The present invention relates broadly to a voltage-controlled oscillator, and in particular to a phase-locked voltage-controlled oscillator apparatus for linear or complex frequency modulated waveforms.
It is well known in the prior art that an oscillator is an electronic circuit that converts energy from a direct current source into a periodically varying electrical output. If the output voltage is a sinewave function of time, the generator is called a sinusoidal, or harmonic oscillator. If the oscillator output waveform contains abrupt changes in voltage, such as occur in a pulse or square wave, the device is called a relaxation oscillator.

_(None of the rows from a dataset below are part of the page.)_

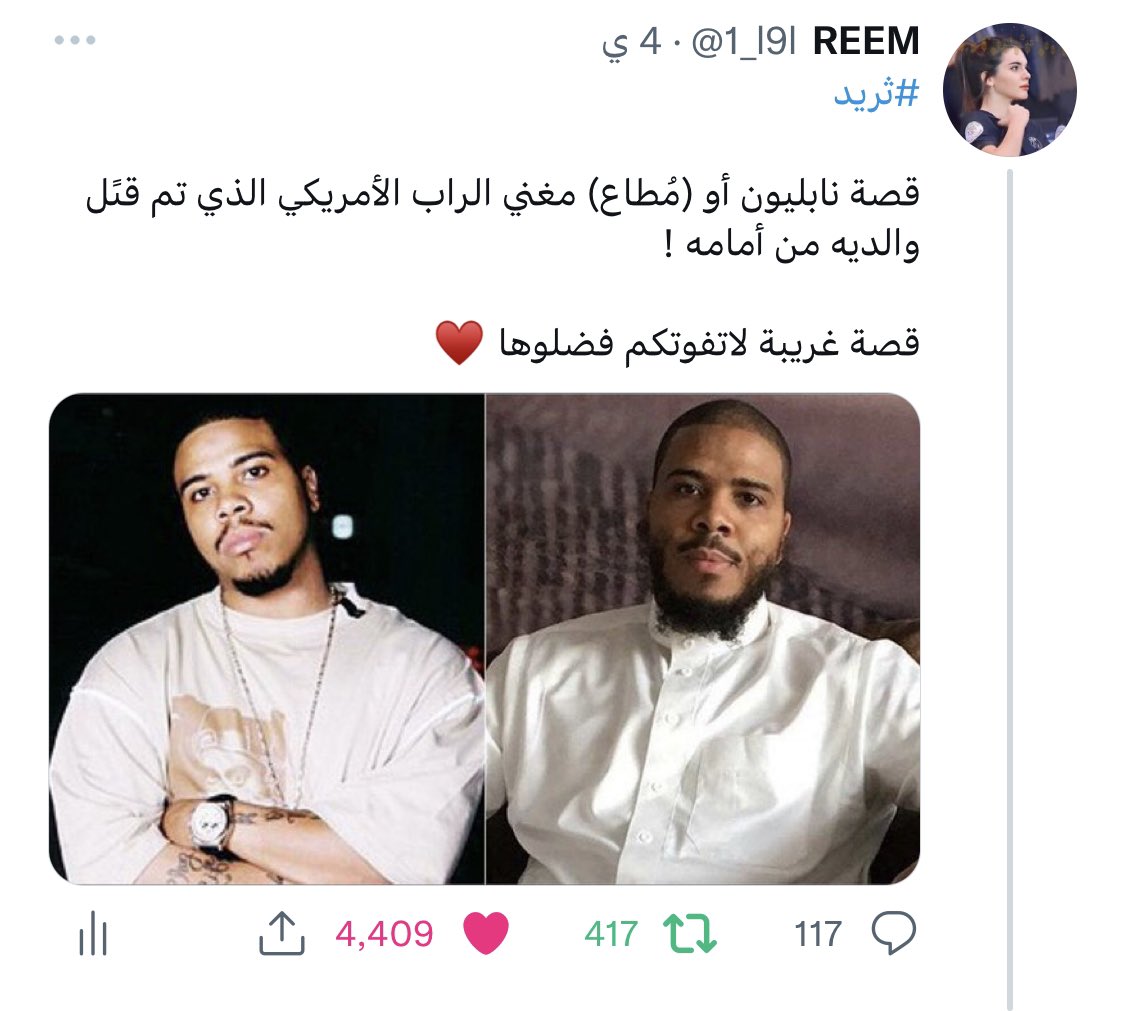Click the 4,409 likes count
The image size is (1125, 1011).
(x=385, y=934)
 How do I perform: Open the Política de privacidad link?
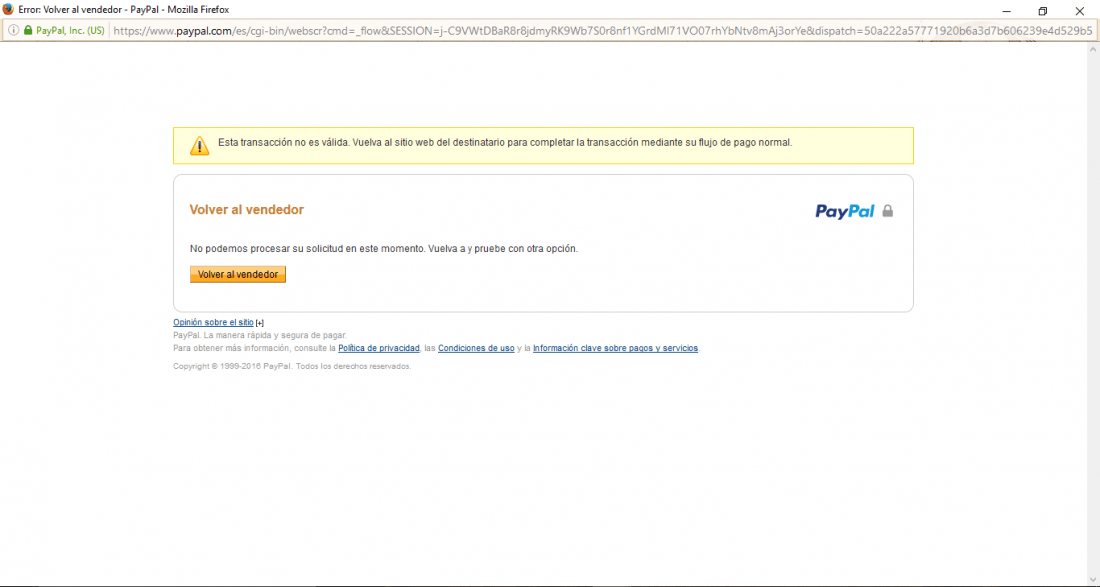pyautogui.click(x=379, y=348)
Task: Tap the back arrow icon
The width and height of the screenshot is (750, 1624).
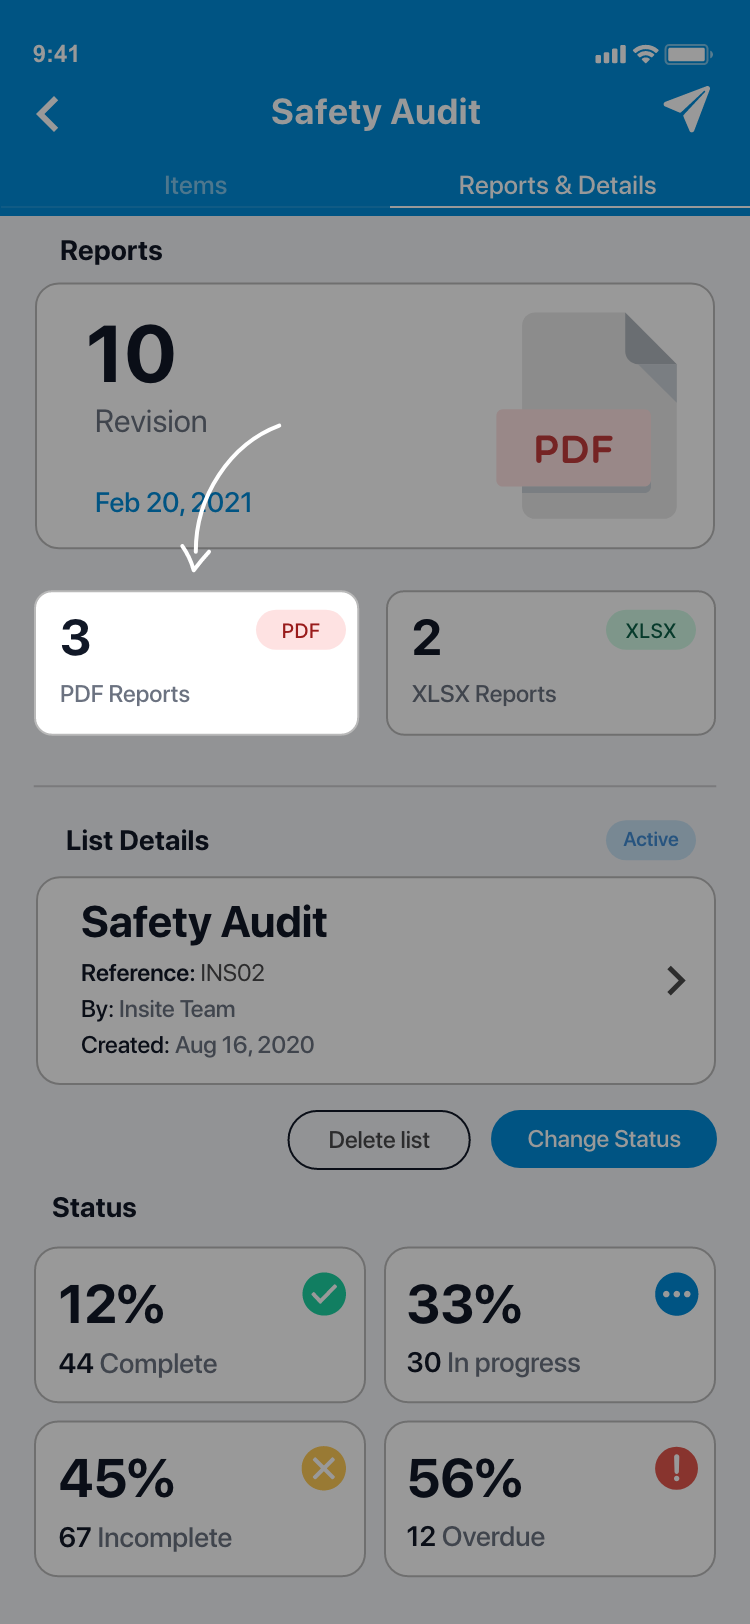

The fundamental laws governing sinusoidal oscillators are the same for all oscillator circuits. The amplifier provides an output voltage v.sub.o as a consequence of an external input signal voltage v.sub.s. The voltage vo is applied to a circuit which is called a feedback network and which has an output that is v.sub.f. If the feedback voltage v.sub.f were made identically equal to the input voltage v.sub.s, and if the external input were disconnected and the feedback voltage connected to the amplifier input terminals, the amplifier would continue to provide the same output voltage v.sub.o as before. This requires that the instantaneous values of v.sub.f be exactly equal at all times. Since no restriction was made on the waveform, it need not necessarily be sinusoidal.
If the entire circuit operates linearly and the amplifier or feedback network or both contain reactive elements, the only periodic wave that will preserve its form is the sinusoidal waveform, and such a circuit will be called a sinusoidal oscillator. For sinusoidal oscillators, the condition where v.sub.s equals v.sub.f requires that amplitude, phase, and frequency of v.sub.s and v.sub.f be identical. The phase shift introduced in a signal while being transmitted through a reactive network is invariably a function of the frequency, and there is usually only one frequency at which v.sub.f and v.sub.s are in phase. Therefore, a sinusoidal oscillator operates at the frequency for which the total phase shift of the amplifier and feedback network is precisely zero (or an integral multiple of 2). The frequency of a sinusoidal oscillator, provided the circuit oscillates at all, is therefore determined by the condition that the loop phase shift is zero.